I’ll say this in the most un-intimidating voice I can muster: Completing a HITRUST assessment for the first time is a big challenge. Whether you’ve been maintaining a strong cybersecurity program for years, or you’re just getting started, it’s a heavy lift because of the uniqueness of the assessment. Because of this, it’s imperative to perform due diligence when selecting your HITRUST assessor.
Put simply: You want to do more than just a Google search for a “HITRUST Assessor” or pick whichever company has the most “professional” name. There are two major things we recommend looking for (at minimum) when choosing a HITRUST assessor.
This is two-fold. First, how long has the organization been HITRUST-certified? You can easily view this on HITRUST’s site by clicking the company’s logo and noting the “Date Effective” on the pop-up. Unsurprisingly, companies who have been HITRUST-certified for longer periods of time likely have more experience with the framework and the process of auditing against it.
Second, how many HITRUST assessments has the organization performed? Does the company use “HITRUST-certified” as marketing clout? Or, are they truly in the trenches performing these rigorous audits on a regular basis?

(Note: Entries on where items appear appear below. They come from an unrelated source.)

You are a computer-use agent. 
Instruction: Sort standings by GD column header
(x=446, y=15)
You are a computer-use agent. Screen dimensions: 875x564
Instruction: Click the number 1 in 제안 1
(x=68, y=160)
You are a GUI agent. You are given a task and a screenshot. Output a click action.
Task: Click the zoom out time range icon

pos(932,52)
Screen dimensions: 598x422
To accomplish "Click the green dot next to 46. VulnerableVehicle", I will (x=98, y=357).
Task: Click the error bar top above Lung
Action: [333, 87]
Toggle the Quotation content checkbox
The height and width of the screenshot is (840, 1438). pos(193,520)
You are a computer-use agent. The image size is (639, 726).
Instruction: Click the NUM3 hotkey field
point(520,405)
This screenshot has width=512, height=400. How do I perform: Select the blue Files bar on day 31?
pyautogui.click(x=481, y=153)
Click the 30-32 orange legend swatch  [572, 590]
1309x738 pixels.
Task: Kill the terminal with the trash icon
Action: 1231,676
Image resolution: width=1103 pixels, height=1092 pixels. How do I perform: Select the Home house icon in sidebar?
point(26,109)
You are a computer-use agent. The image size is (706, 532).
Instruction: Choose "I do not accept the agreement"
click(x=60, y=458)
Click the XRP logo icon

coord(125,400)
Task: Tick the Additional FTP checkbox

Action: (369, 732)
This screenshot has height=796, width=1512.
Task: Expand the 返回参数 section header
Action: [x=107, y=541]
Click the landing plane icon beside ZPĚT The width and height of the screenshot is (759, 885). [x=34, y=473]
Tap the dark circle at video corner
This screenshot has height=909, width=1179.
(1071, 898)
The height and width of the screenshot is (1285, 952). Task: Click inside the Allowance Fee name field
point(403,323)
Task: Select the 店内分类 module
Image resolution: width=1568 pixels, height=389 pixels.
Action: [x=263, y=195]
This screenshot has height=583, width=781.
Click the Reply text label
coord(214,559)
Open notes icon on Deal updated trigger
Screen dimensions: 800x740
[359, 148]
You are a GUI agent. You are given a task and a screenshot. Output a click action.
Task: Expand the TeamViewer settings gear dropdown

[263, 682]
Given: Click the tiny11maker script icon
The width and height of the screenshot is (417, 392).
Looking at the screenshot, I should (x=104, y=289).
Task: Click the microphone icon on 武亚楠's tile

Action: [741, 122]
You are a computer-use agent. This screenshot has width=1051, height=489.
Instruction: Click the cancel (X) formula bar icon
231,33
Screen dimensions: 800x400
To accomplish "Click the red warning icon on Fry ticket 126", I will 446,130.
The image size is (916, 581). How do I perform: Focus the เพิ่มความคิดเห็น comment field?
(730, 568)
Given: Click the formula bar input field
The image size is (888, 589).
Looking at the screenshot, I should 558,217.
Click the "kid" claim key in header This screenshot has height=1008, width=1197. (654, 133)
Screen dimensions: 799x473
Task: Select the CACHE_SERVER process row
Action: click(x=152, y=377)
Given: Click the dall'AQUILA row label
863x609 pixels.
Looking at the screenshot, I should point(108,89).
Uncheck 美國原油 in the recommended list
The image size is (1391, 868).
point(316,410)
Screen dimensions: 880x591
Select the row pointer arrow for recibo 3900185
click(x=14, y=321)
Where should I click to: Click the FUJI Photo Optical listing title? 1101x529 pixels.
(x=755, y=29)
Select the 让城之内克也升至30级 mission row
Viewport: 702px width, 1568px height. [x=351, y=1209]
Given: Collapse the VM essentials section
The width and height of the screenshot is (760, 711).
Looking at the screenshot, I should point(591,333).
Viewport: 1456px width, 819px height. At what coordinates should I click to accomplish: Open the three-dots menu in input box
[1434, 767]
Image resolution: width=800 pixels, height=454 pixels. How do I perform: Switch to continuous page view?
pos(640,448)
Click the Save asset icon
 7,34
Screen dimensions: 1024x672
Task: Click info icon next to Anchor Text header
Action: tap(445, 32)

Here’s why that’s important: Under version 9.1, an organization could have anywhere from 276 to 500 (or more) baseline statements generated as part of their assessment. Because the HITRUST CSF is so extensive, assessments against it are more likely to run smoothly when performed by a firm with an extensive track record as opposed to one with less experience. So, does the organization have previous clients to provide as references? Can you reach out to those previous clients and inquire about their experience?
2. Speed and Price of Audit
Beware of anyone who says they can perform a HITRUST audit quickly (or cheaply). HITRUST is not just a stamp of approval or a nice certification to put on your website. It’s a deep dive into the entirety of your information security program.
Any organization that promises to make quick work of this substantial task is likely not being entirely truthful. In that same vein, any organization that claims to be able to complete this process cheaply is throwing a red flag.
Because the assessment process is so intensive, it requires personnel with a high level of expertise (read: these people don’t work for cheap) to work for extended periods of time (again, not cheap) on the project. On the flip side, there’s no guarantee that the most expensive organization will be the one with the most expertise or experience. Your goal is to find a balance of expertise and experience with a price point that works for your company.
In general, use common sense. You get what you pay for. I recommend against trying to cut corners on such an extensive project. While it is a big challenge, obtaining a HITRUST certification is one of the best things you can do for your organization’s cybersecurity program. Make sure you partner with an organization who doesn’t just want to issue a report, but who wants to help you create a stronger foundation of cybersecurity for your organization.